§ **INSTRUCTIONS TO FOLLOW**: The required result is each line of the entries below containing the string "computer".

§ **Saved entries**:
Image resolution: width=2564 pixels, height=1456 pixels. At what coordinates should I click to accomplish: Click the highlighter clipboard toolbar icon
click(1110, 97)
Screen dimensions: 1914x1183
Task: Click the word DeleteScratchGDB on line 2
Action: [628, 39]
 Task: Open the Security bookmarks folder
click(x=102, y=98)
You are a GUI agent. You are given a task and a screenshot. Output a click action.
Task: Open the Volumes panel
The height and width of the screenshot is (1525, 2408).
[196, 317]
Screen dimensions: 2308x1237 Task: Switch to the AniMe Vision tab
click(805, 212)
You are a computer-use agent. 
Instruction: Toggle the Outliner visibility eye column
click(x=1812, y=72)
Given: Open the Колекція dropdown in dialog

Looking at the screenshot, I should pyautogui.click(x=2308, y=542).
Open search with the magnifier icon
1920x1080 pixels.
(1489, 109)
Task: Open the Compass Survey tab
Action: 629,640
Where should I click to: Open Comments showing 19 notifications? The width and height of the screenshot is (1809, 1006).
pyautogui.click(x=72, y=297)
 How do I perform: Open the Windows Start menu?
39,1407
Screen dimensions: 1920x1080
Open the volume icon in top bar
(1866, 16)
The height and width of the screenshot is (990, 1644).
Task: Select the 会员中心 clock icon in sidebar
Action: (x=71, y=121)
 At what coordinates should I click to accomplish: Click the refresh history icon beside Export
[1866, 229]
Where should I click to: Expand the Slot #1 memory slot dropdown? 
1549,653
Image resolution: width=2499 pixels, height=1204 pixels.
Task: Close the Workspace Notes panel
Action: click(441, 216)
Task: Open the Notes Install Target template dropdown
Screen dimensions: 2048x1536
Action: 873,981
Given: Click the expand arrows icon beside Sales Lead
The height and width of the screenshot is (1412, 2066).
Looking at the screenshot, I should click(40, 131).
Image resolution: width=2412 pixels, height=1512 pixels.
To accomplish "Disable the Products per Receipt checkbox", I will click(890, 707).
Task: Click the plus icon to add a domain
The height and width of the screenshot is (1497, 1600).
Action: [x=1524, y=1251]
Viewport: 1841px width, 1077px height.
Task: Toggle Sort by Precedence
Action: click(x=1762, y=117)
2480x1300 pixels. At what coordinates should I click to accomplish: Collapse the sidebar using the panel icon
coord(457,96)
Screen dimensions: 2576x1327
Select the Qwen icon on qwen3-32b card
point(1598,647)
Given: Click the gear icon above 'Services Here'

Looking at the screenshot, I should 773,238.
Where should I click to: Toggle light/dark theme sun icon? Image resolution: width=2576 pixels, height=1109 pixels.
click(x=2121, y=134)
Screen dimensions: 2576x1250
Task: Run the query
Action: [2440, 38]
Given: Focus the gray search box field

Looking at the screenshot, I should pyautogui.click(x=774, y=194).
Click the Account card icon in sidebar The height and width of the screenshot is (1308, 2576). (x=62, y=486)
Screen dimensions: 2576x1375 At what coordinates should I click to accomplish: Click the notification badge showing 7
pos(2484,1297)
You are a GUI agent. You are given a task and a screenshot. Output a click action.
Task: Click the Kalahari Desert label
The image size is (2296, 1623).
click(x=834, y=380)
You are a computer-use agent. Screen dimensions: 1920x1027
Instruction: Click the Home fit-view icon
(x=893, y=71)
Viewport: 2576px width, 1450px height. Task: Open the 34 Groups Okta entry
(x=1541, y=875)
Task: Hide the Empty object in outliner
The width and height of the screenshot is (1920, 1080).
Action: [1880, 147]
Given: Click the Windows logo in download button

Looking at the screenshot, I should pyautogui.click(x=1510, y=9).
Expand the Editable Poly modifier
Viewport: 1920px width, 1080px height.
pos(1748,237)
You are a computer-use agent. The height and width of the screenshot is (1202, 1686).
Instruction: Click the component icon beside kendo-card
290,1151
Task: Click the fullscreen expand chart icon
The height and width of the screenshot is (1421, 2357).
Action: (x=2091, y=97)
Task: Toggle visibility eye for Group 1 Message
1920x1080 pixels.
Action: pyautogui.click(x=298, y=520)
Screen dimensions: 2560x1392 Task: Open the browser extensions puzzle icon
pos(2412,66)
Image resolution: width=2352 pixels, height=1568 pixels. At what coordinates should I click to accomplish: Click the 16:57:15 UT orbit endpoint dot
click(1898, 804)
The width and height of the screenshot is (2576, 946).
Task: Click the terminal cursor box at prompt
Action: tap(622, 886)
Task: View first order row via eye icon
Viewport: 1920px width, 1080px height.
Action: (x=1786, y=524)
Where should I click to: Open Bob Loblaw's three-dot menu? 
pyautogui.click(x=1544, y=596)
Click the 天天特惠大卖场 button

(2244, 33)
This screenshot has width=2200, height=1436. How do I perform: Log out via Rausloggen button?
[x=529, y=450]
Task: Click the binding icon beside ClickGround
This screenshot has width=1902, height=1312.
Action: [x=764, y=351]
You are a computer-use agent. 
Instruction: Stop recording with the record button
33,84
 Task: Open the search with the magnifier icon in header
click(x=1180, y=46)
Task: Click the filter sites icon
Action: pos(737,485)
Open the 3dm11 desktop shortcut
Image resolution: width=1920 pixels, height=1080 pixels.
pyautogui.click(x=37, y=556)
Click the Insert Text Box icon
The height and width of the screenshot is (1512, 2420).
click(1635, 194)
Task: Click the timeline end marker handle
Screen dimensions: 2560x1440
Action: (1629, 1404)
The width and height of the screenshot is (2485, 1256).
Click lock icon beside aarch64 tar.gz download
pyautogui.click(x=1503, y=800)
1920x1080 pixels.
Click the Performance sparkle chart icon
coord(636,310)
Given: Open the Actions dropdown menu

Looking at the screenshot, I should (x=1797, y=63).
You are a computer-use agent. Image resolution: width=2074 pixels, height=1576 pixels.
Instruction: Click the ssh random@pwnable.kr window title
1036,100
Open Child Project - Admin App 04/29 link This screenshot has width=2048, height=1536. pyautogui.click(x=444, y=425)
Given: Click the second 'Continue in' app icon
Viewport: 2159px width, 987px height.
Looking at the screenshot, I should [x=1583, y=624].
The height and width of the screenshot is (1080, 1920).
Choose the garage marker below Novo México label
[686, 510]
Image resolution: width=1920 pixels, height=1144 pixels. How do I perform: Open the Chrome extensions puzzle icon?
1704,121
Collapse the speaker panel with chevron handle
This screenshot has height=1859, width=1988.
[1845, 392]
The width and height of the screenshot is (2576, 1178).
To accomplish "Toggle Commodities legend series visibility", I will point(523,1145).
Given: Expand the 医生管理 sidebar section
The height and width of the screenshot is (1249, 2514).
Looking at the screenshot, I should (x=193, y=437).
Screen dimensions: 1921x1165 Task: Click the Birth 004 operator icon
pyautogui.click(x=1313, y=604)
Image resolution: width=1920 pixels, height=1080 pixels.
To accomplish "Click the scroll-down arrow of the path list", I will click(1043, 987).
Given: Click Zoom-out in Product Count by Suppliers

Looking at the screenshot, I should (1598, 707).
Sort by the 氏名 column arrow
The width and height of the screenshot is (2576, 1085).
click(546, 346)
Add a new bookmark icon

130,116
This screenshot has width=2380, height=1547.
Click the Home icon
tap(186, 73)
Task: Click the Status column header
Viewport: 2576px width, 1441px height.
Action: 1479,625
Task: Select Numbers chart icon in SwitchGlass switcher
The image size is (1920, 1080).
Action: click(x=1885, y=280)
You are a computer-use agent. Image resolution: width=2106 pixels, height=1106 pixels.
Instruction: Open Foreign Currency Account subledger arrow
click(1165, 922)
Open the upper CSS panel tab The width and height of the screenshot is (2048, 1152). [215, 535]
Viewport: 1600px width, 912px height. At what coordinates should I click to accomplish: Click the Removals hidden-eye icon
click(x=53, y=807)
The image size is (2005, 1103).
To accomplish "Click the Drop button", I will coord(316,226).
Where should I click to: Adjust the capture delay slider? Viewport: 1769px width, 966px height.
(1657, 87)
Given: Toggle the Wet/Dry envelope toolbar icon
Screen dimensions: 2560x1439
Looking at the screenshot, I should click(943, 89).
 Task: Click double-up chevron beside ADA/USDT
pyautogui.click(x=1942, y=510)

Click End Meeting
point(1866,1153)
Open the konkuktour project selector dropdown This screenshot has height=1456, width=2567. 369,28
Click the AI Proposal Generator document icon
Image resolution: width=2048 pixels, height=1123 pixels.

§ **RESPONSE TO THE EXERCISE**:
You are a computer-use agent. 
You are a computer-use agent. Screen dimensions: 1920x1027
You are a computer-use agent. The height and width of the screenshot is (1202, 1686).
You are a computer-use agent. 
You are a computer-use agent. Image resolution: width=2074 pixels, height=1576 pixels.
You are a computer-use agent. Image resolution: width=2106 pixels, height=1106 pixels.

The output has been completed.